Atas dasar hal itu, Fahri berkesimpulan bahwa keberadaan Kementerian BUMN sebenarnya tidak diperlukan oleh negara. Negara cukup mengamankan pasal-pasal yang dimandatkan oleh konstitusi.

"Seperti pasal sumberdaya alam, hajat hidup orang banyak, industri strategis. Itu saja yang kita amankan menjadi satu badan atau menjadi satu pengelolaan tersendiri," katanya.

Nantinya, keuntungan dari badan tersebut, tidak menjadi profit, tetapi sebagai kekayaan negara yang dipisahkan atau dana abadi. Dimana suatu saat dana abadi tersebut, digunakan untuk melakukan stimulan kepada industri.

"Akibat kekayaan negara yang tidak dipisahkan itu, maka BUMN kerap menjadi alat permainan bagi penegakan hukum. Kalau dia untung tidak hargai, dan kalau merugi dia disebutkan merugikan kekayaan negara dan masuk penjara," katanya.

Selain itu, dalam pengurusan izin berusaha di Indonesia juga terlalu banyak sumber otoritas yang mengeluarkan pemberian izin dalam kegiatan ekonomi.

"Hal ini tentu saja membuat pasar kebingungan, belum lagi soal banyaknya backing-backing di belakang layar. Hal-hal seperti ini, membuat iklim investasi tidak kondusif dan menimbulkan ekonomi biaya tinggi," ujarnya.

Kondisi tersebut terjadi, karena ketika negara menciptakan pasar, negara juga membuat 'lapak' untuk berdagang dan bersaing dengan swasta di pasar yang sama.

"Pasti akan pasti menimbulkan ketidakadilan, karena anda kenal dengan polisi, petugas pajak atau petugas bank. Anda juga bisa minta subsidi, dan anda bisa mengontak polisi untuk menangkap klie anda, ketika berselisih di pasar. Ini jelas merusak iklim usaha kita," katanya.

Wakil Ketua Umum Partai Gelombang Rakyat (Gelora) Indonesia ini berharap agar Presiden terpilih Prabowo Subianto bisa membersihkan oknum-oknum negara yang melakukan permainan pasar dan politik dalam kegiatan ekonomi.

"Ke depan itu, kalau kita mau menggiatkan ekonomi pasar, maka hal-hal seperti ini harus mulai dihilangkan. Tidak boleh ada lagi pemain politik pasar di dalam negara. Sehingga pasar tidak akan takut dalam mengambil keputusan," tegas Fahri.
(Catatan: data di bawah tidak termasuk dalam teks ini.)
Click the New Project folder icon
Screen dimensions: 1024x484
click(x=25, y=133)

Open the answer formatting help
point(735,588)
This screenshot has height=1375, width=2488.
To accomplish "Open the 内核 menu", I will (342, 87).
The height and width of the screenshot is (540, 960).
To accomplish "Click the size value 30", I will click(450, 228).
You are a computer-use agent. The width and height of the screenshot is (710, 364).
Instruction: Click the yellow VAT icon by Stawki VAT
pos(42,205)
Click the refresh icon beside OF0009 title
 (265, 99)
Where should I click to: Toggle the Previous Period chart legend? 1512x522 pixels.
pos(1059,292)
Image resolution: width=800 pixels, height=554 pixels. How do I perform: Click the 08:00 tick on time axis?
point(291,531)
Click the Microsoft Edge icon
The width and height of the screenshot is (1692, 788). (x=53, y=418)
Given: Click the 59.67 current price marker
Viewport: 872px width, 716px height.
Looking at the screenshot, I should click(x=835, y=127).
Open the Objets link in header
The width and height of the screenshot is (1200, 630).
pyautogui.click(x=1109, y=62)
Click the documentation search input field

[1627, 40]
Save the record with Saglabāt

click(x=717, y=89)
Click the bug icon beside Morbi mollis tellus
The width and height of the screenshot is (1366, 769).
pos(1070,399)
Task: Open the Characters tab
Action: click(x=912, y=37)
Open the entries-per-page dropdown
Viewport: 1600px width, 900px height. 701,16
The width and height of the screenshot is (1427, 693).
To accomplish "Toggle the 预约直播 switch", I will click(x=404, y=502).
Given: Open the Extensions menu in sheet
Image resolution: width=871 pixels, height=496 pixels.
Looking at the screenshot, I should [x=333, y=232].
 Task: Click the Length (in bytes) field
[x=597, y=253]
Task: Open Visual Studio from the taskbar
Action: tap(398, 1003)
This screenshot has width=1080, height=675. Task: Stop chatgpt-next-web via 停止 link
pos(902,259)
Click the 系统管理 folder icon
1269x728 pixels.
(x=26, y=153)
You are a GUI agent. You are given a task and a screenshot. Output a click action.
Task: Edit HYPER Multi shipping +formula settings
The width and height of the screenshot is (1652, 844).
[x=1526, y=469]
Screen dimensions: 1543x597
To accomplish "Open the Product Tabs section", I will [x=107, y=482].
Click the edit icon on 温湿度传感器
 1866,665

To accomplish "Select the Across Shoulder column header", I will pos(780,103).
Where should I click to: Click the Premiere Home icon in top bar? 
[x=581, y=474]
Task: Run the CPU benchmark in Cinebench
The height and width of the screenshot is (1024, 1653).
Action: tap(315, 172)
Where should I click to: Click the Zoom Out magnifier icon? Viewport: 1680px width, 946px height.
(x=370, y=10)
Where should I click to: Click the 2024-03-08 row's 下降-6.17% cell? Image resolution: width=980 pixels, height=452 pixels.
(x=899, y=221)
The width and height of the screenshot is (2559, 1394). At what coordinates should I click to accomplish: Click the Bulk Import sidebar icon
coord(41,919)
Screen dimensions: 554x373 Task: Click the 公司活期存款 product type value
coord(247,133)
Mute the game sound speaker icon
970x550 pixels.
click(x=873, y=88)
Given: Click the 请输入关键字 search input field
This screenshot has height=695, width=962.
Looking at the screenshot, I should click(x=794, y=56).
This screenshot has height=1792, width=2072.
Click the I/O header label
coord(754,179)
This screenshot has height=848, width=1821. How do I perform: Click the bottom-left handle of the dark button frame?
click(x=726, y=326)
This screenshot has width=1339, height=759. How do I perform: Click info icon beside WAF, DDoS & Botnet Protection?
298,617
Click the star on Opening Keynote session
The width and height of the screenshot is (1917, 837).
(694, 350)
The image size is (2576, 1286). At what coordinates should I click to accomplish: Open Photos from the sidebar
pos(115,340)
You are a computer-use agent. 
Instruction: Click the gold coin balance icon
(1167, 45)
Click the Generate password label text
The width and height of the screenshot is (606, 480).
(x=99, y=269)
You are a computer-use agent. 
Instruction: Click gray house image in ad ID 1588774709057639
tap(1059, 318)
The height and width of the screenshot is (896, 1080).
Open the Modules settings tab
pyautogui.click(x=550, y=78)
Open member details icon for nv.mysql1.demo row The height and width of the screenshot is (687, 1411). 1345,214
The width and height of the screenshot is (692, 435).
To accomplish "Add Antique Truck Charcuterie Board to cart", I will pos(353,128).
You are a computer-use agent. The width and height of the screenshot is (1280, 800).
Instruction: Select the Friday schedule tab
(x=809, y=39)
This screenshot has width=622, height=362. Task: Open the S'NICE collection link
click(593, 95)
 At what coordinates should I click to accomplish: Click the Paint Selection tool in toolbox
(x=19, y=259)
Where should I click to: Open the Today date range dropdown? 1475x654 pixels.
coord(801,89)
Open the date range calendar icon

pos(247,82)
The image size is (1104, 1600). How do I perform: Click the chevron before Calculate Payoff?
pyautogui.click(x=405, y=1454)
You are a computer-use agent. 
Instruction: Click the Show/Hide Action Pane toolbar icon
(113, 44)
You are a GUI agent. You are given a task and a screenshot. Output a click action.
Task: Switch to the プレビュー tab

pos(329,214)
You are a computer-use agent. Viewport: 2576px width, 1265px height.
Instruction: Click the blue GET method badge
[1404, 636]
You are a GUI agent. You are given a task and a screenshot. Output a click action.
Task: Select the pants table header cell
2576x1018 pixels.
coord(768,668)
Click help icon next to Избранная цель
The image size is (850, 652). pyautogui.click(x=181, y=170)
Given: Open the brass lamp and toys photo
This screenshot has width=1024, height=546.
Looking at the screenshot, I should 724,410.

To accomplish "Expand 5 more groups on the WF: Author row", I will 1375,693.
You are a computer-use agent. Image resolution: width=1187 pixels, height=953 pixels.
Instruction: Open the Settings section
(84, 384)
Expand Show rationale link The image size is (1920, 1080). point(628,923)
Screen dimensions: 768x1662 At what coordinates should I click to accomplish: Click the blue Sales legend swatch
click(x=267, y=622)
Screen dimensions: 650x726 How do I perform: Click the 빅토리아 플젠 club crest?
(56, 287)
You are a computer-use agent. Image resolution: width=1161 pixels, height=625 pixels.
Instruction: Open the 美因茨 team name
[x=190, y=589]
Akibat banyak permainan politik di pasar ini, membuat ketidakpastian dalam kegiatan ekonomi. Permainan ini tidak hanya terjadi lembaga eksekutif, tapi juga di legislatif dan di yudikatif.

"Ketika saya duduk di Komisi VI dulu, kalau rapat dengan BUMN , itu BUMN-nya dipanggil kayak rapat pemegang saham saja. Di situ nggota dewan bawa kontraktor, dan ketika kontraktornya kalah tender, ngamuknya di ruang sidang. Kita jadi kasihan BUMN dan swastanya," ungkap Fahri.

Sementara di Yudikatif, lanjut Fahri, terjadi penyanderaan berbagai proyek, sehingga banyak pembangunan yang mangkrak. Hal ini pernah dilaporkan secara langsung ke Presiden Joko Widodo (Jokowi) secara langsung.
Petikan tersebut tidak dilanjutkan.